Is there a gene for Evil? Or maybe do we turn wicked due to life’s circumstances? No; I’m not going to be serious. Not today. This was only a way to introduce today´s review on bad guys in films. Because, does anyone ever ask himself/herself why bad guys are like that? Perhaps we can give you some keys within the following lines.
Bad boys running wild
This is an unquestionable fact: Villains (especially the ones from the classic films) have the most defective weapons, the slowest horses, the most faulty vehicles and the most ineffable nicknames. It’s understandable that they are usually on the wrong track. I suppose that, if I were them, those incidences would make me really angry.
Truly, they are misunderstood people, with a great lack of affection. Even the clumsiest of the therapists who treated Woody Allen knows it. And that lack of affection confines them in several circles of distrust (they don’t trust their partners, their hired killers, their family, their guns, …).If this statement weren´t true, why then do they have that habit of locking the safety catch of their guns? Let’s explain it with an example based on a real situation (in fiction movies, of course).

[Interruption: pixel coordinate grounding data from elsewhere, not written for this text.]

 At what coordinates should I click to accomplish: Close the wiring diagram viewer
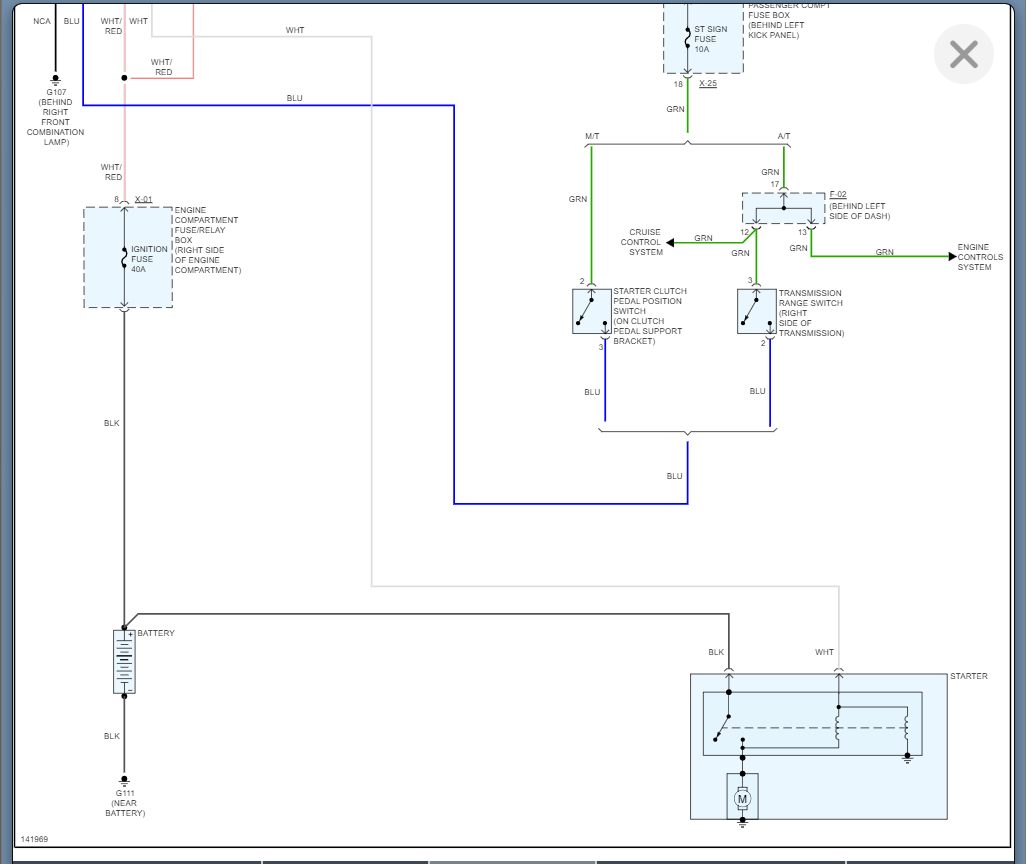tap(963, 54)
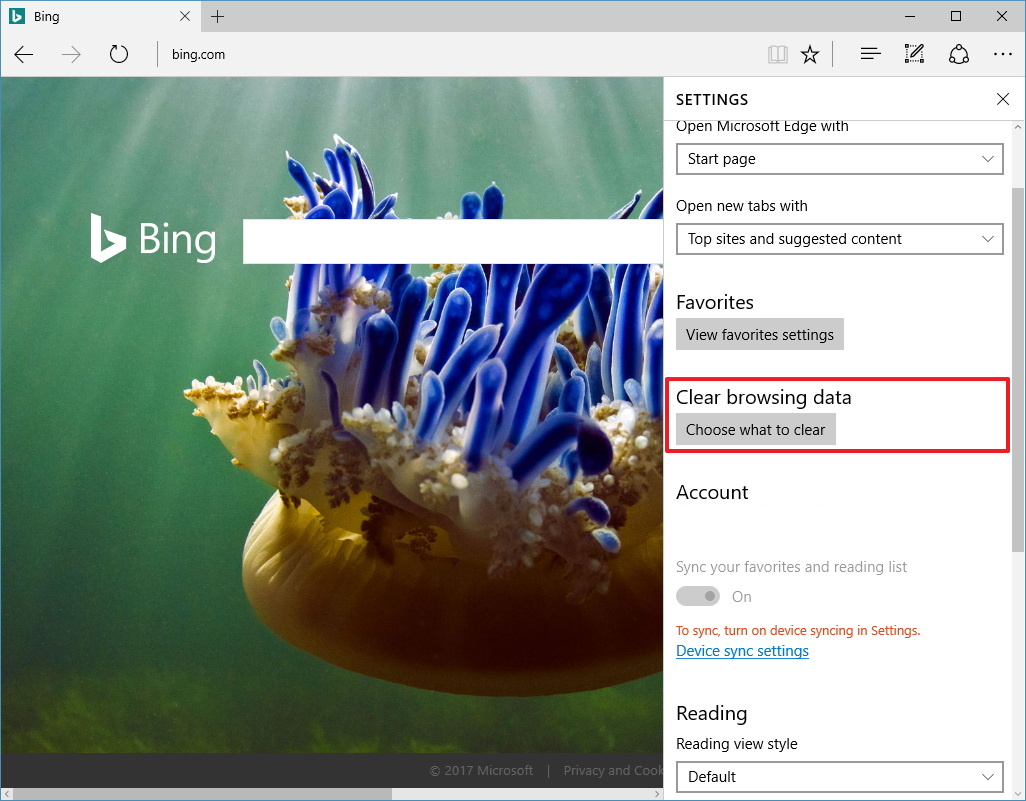This screenshot has width=1026, height=801.
Task: Open the new tabs content dropdown
Action: pos(839,239)
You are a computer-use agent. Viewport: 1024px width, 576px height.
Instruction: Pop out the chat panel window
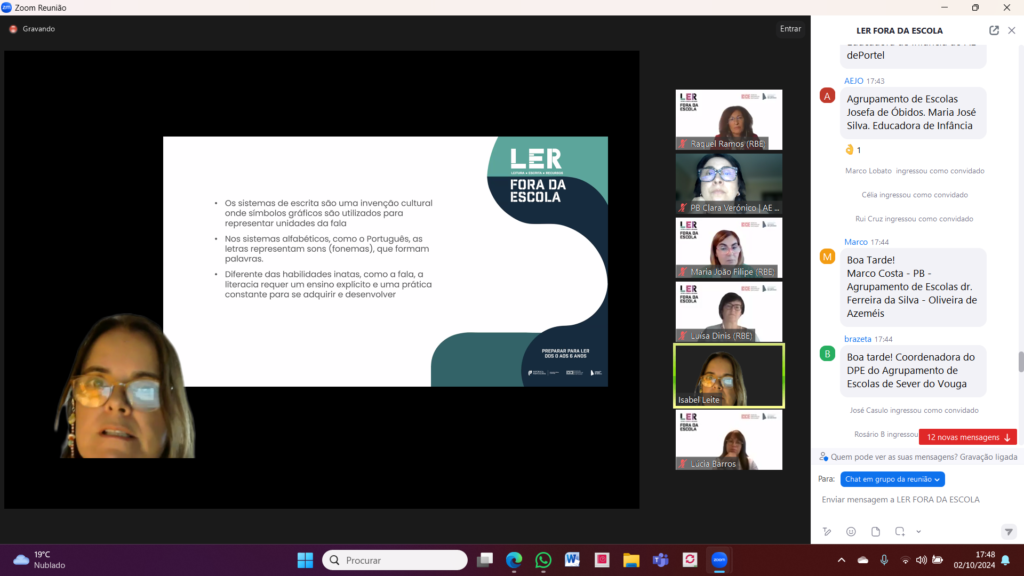[x=994, y=30]
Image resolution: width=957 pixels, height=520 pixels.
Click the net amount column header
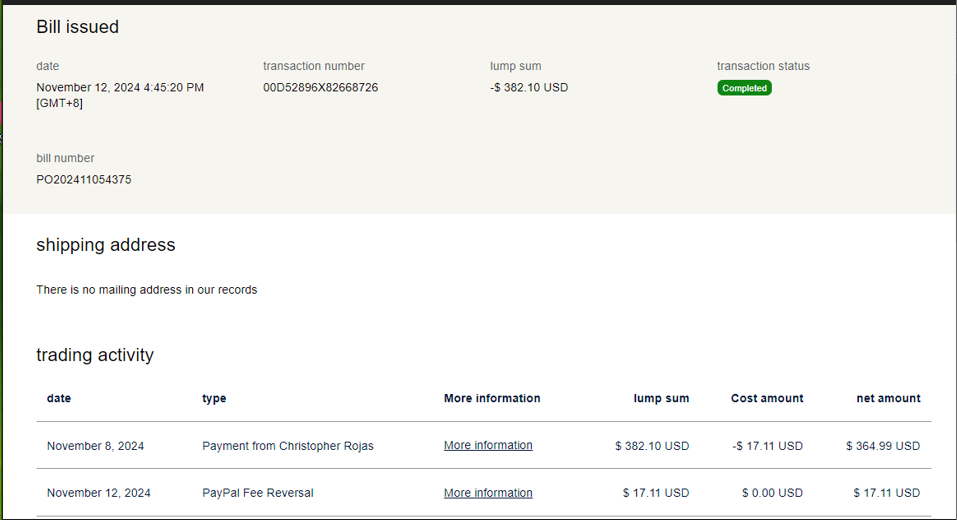coord(888,398)
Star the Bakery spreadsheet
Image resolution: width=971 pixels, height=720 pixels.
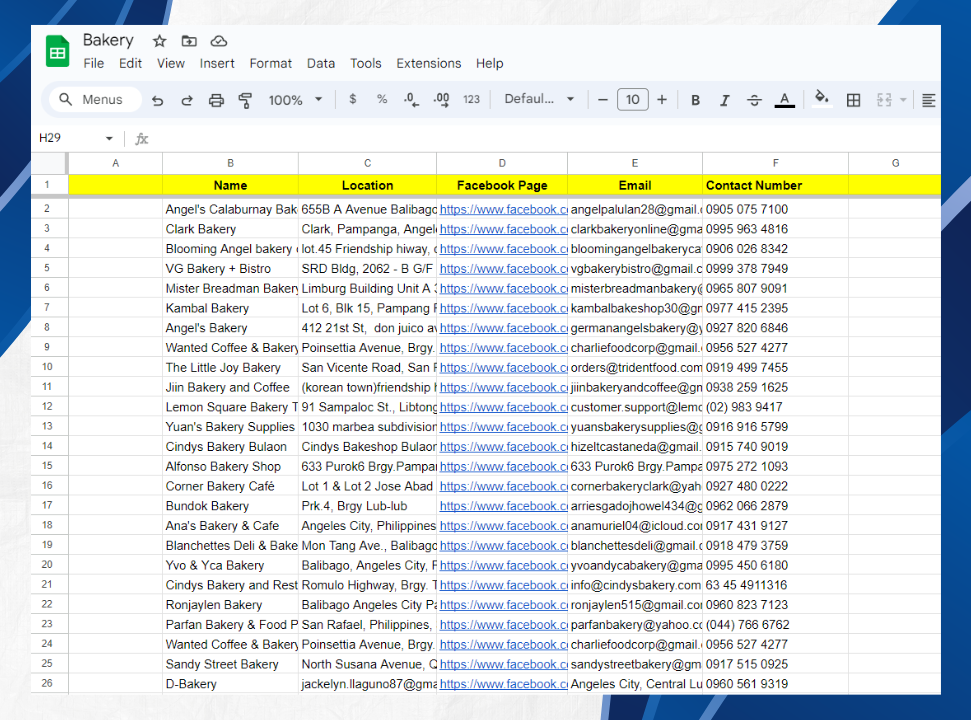(x=158, y=41)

The bad guy had shot twenty or thirty times against the hero, and finally succeeded to catch him. But when the villain is in this face-to-face situation, he (or she) surprises us with a strange act: He/she releases the safety catch, so as to increase the menacing effect (for a dramatic reason, I guess).
Ok. This means that in the lapse of time that went from the last of those thirty shots to the moment when he (or she) faced the hero, the villain had locked the safety catch! Only for precaution, I suppose! Am I not right when I say this bad guy is a pathological distrustful person?
That could also be the reason why villains frequently spend hours and hours yapping with the good guys, their Nemesis: they think the hero will understand them better (as you saw in M. Night Shyamalan’s “Unbreakable”). This strange need to yap must not justify that they innocently lower their guard. They tell the good guys their entire criminal curriculum, all of their plans and tricks, etc. Just remember our mythical Sideshow Bob (you’ll notice that, as in “The Simpsons”, he strikes back in “NAN” too). Oh! And of course, remember “Murder, she wrote”, the series captained by Miss Jessica Fletcher, in which we find the greatest cast of dummies with a need to confess everything.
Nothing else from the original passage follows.